You move on, he will regret it later. If he doesnt then there is no point anywaysAugust 4, 2021 at 2:50 pm #901953
You’re not looking for the same things. He already decided that he can’t see your logistics working out in the long-term, and that he doesn’t really want to deal with it. I don’t think that has anything to do with you, he’s just being honest that he’s not looking for anything so serious at this point. He does have feelings for you, though, so he then tried to convince himself to only see the incompatibilities to double down on his decision to keep things as either casual or only friendship. He’s actually being a good guy in telling you this so early, before things go far and you are very attached and get more hurt, even though it wasn’t what you wanted to hear. But he has weak boundaries on follow through because he likes you well enough and, more importantly, he’s attracted to you and is hoping you’ll be okay with something more casual — this makes him seem more ambivalent than he actually is. But he doesn’t want a real relationship with you.
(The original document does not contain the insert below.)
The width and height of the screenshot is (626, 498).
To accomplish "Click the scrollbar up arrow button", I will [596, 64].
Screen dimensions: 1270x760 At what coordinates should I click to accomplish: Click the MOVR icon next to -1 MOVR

And again, how much he likes you at this point is irrelevant as he simply doesn’t want to put the work in that he’d need to for a long-term relationship. You don’t want to be with a man who isn’t committed if you’re looking for a real relationship, and if you feel you need to win him over and change his mind, it’ll most likely come up yet again later on when you’re even more attached and backfire on you. I’ve had a lot of experiences like that, and I’ve learned you want to start something with a man who is ready and also wants it, not one throwing up obstacles or keeping distance instead of getting to fully know each other, because that second kind generally eventually ends in heartbreak.
If you want to tell him how you feel just to get it off your chest with no expectations, that’s fine. But don’t do it in hopes of changing anything. Even if it did temporarily win him over (which, let’s be real, would end up with some hooking up before he stops things again), it doesn’t fix the problems, which are associated with distance, logistics, being young, and not looking for that type of commitment in spite of the the feelings are. I’d either go no contact to get over him (and if you really want to be just friends after you’re over him, you can cross that bridge when you come to it), or I might tell him how I felt knowing it won’t change anything (but so I didn’t later try to trick myself into thinking but what if I’d said something?) before going no contact.
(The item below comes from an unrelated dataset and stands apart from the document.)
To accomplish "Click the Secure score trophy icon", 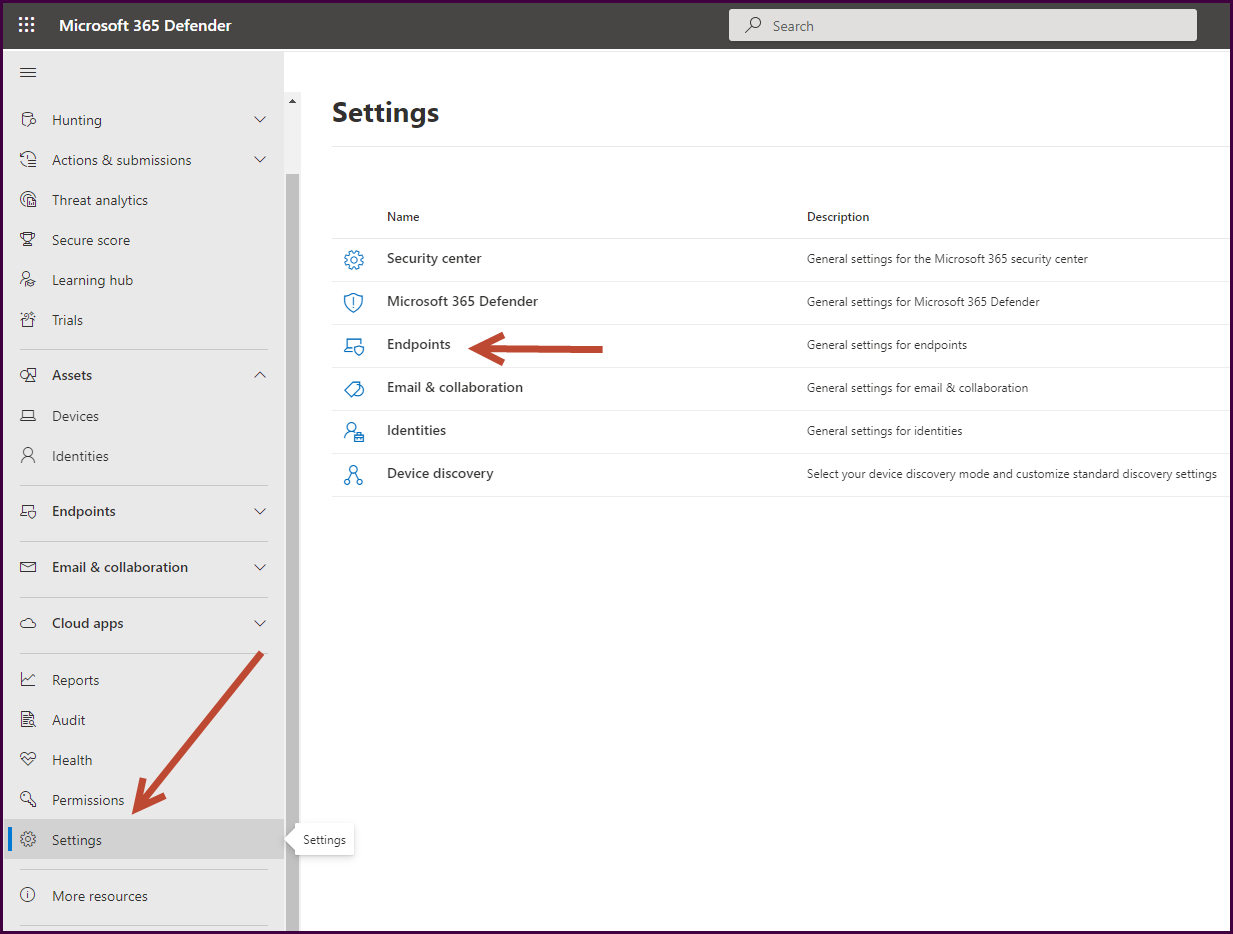I will [29, 240].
BTW, roller coaster behavior only keeps going if you accept it. So in the future, as soon as you feel you’re getting on a roller coaster, don’t tolerate it. It’s a huge red flag that something isn’t working, and walking away for real and for good is generally the best way to get off the roller coaster.August 6, 2021 at 5:50 am #902687
I went through the same thing 31 female, told the guy 34 male and he friendzoned me.
I did not reach out again. he did text one-two times, looked at my stories…but then stopped texting, still feeling bad…but I can’t let him treat me like a doormat.
Guys reach out because they need validation, I don’t want to give that sense of moral boost …instead I am focussing on myself /trying to …to get going with my life.